:: Records shown

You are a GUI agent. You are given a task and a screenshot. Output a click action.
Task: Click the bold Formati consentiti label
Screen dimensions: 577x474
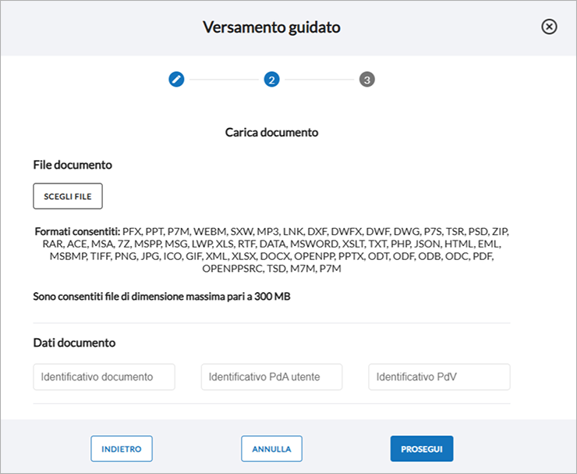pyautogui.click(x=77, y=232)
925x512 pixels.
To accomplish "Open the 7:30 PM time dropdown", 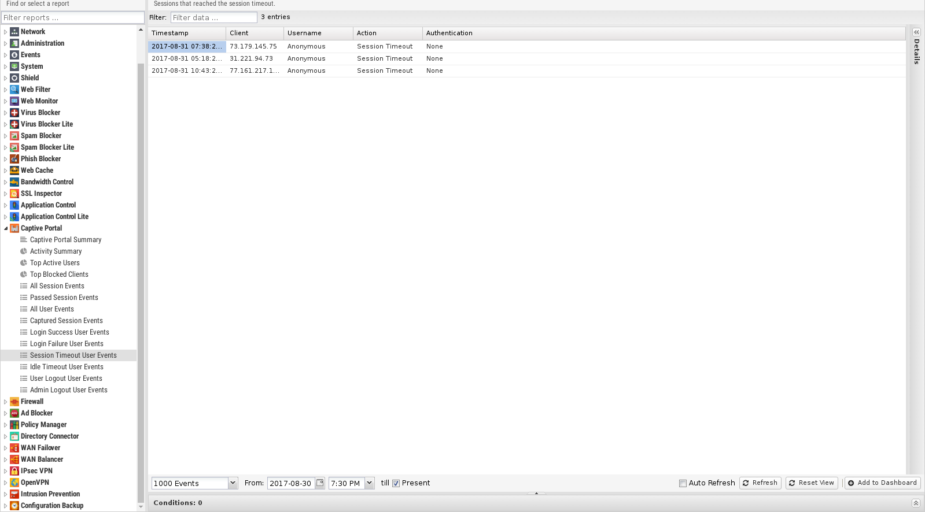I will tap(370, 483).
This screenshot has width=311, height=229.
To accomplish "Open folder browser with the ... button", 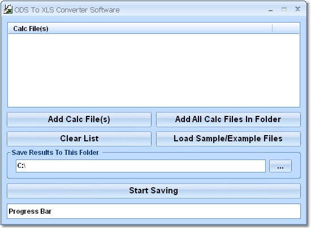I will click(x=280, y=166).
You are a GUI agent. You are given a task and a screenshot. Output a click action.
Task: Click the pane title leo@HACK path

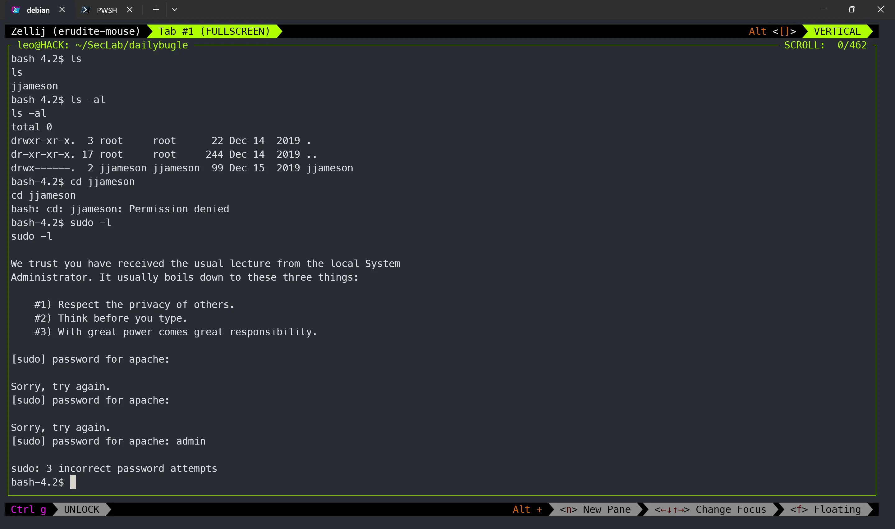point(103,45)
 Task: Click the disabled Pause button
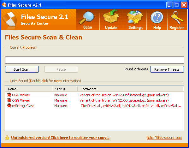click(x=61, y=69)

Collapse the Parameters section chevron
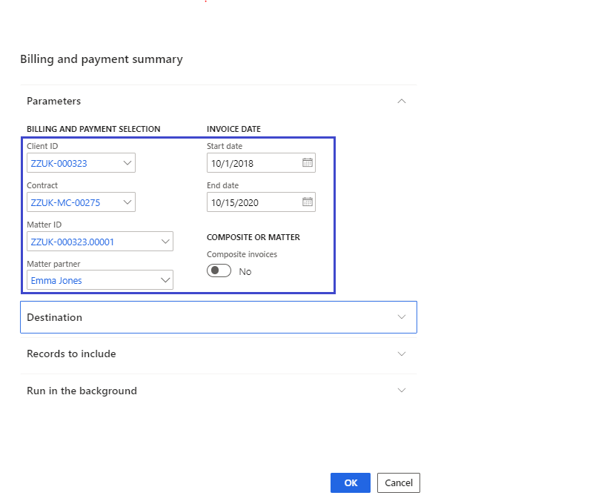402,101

::::

● **What is required**
Please transcribe exactly the lines from the one that contains "Task: Click the pane title leo@HACK path" through the closing line of the entries, with no pictures.

● **Result of this exercise**
Task: Click the pane title leo@HACK path

point(103,45)
 Task: Click the disabled Pause button
click(x=61, y=69)

Collapse the Parameters section chevron
402,101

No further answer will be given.